§ What you should do: Would you please transcribe, exactly as written, the lines of the entries below starting at the one that holds "You are a computer-use agent. The image size is (666, 590)." and ending at the one that holds "Task: Click the pink", both included?

━━━━━━━━━━━━━━━━

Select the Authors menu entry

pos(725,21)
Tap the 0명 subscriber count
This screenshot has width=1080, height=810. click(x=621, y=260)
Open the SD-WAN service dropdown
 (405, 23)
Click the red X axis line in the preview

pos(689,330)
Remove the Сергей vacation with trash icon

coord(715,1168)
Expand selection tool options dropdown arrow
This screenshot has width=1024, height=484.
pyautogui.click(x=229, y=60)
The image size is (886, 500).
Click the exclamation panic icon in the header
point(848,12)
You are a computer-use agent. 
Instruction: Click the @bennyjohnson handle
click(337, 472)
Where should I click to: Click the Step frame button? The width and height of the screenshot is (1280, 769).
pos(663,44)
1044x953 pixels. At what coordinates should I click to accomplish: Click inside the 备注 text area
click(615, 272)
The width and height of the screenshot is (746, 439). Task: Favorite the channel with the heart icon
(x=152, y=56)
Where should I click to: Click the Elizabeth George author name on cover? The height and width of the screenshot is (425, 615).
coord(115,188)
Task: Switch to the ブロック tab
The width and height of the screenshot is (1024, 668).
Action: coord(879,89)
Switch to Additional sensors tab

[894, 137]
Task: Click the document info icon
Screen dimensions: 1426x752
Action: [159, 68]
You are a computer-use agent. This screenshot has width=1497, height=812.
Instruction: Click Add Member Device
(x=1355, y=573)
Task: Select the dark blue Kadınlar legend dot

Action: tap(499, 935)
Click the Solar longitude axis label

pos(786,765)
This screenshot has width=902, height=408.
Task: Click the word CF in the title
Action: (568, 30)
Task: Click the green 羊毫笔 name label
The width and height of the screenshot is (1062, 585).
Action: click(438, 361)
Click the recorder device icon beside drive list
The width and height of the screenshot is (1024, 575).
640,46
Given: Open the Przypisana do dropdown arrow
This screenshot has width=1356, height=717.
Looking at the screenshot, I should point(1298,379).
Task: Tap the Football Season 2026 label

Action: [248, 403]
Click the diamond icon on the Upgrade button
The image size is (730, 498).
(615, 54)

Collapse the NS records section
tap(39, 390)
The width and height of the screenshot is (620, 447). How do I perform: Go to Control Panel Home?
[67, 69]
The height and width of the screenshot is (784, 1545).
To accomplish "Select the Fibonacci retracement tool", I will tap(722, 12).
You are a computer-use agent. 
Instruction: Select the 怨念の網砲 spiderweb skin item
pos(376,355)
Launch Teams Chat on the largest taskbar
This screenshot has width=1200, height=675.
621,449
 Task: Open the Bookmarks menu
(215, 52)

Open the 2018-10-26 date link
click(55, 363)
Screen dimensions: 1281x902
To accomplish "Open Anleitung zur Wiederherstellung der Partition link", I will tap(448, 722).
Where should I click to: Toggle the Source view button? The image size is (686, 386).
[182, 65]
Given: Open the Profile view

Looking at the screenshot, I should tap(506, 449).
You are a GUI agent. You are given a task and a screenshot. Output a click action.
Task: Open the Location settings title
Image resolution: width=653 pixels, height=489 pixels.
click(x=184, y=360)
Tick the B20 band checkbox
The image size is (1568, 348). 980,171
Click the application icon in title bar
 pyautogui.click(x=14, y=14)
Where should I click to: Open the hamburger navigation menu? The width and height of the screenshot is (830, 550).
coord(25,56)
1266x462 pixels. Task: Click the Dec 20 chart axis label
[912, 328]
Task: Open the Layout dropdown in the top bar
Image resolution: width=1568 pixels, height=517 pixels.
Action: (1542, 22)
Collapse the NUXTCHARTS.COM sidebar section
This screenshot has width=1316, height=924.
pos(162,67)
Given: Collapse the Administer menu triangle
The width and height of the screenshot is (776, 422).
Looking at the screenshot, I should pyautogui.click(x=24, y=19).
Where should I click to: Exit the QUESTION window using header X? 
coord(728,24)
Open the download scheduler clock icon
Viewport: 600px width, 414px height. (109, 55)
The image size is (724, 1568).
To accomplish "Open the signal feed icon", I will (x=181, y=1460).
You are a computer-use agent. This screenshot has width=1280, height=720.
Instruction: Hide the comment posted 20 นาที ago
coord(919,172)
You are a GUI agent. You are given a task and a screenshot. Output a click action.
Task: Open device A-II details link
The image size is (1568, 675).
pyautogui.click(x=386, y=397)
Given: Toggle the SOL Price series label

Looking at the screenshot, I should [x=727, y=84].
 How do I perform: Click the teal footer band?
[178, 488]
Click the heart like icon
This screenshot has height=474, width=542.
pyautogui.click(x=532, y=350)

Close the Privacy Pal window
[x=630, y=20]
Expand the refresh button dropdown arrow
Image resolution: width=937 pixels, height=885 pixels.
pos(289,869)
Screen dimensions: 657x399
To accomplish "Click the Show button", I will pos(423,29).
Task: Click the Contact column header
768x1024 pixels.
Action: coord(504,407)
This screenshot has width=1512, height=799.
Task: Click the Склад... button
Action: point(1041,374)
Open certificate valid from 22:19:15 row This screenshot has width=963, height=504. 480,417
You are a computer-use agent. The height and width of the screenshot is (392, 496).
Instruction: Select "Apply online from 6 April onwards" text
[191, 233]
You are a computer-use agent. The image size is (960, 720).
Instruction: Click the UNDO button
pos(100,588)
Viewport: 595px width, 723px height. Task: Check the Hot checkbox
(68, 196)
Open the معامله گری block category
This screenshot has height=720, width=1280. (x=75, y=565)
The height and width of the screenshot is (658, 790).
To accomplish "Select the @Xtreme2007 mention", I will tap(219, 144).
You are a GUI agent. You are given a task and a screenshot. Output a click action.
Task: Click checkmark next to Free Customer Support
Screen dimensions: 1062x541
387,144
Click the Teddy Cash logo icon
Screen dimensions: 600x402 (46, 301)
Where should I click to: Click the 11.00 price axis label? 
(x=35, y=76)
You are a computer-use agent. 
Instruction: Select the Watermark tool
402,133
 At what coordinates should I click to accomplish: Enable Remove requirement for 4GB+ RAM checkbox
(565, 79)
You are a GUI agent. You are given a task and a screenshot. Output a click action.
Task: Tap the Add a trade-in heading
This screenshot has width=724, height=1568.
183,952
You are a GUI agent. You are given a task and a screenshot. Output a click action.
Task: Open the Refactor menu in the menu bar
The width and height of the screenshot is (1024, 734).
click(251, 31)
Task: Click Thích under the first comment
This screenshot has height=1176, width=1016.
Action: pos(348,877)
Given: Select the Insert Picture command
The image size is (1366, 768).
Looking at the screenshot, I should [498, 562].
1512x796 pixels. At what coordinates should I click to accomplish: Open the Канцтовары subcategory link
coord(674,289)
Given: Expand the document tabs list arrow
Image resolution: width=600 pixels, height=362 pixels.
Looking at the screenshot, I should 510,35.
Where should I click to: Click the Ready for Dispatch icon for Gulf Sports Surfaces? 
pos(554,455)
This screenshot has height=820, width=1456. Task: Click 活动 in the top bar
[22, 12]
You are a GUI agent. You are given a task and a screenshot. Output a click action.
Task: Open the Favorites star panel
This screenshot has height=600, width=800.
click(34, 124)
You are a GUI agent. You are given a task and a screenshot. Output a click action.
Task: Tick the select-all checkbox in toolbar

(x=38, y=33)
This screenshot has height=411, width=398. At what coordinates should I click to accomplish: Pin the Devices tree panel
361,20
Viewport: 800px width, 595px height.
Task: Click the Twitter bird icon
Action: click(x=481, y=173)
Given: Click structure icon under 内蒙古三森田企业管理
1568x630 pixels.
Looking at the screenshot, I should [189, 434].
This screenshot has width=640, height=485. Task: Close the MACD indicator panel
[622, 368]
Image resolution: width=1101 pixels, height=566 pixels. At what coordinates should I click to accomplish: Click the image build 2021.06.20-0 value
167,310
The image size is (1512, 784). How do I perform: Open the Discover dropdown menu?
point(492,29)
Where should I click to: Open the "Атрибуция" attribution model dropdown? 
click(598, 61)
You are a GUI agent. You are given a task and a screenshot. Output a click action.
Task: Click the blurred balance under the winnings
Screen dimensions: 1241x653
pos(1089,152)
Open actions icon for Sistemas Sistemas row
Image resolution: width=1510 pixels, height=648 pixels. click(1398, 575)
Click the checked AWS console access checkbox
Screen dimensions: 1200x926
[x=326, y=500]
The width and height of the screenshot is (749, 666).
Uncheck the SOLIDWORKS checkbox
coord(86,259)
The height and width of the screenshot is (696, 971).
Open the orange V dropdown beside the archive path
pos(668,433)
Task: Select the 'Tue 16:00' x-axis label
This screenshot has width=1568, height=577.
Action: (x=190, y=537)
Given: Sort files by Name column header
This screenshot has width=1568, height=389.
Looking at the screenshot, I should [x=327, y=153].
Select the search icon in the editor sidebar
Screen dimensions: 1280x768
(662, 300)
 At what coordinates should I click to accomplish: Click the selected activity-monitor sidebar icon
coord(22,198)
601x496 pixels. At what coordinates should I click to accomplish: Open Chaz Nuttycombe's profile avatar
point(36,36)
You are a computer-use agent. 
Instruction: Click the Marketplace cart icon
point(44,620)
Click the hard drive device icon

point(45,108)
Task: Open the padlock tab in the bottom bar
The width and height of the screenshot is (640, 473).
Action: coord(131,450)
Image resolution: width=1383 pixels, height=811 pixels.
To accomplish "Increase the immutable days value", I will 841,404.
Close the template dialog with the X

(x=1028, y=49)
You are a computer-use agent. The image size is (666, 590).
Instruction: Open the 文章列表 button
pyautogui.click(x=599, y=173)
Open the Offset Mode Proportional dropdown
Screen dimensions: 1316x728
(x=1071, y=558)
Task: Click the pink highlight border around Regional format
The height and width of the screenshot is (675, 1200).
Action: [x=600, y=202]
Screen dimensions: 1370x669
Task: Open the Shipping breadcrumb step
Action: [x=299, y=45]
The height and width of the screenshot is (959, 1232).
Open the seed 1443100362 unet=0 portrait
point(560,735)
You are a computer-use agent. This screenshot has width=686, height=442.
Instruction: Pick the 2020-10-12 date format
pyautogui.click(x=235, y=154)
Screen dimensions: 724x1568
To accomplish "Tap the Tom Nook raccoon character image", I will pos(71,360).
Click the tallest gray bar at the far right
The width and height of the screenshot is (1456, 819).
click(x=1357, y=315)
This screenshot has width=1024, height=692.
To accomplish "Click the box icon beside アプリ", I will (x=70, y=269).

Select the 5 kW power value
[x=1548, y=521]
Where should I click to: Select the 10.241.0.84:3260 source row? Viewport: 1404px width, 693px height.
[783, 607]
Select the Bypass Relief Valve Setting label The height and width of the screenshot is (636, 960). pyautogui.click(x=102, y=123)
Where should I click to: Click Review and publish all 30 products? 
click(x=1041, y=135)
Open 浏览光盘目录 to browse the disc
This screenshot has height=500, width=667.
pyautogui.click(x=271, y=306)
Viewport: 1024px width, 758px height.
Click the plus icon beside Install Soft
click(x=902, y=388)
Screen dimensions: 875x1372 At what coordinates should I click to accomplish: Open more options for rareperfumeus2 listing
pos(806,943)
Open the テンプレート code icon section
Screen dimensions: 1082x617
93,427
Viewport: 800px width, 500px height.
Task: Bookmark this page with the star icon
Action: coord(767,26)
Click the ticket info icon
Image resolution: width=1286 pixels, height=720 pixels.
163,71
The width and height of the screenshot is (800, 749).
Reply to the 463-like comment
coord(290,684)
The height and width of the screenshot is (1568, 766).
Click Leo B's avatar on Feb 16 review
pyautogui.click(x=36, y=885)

━━━━━━━━━━━━━━━━

§ Response below:
You are a computer-use agent. The image size is (666, 590).
Instruction: Open the 文章列表 button
pyautogui.click(x=599, y=173)
Open the Offset Mode Proportional dropdown
Screen dimensions: 1316x728
(x=1071, y=558)
Task: Click the pink highlight border around Regional format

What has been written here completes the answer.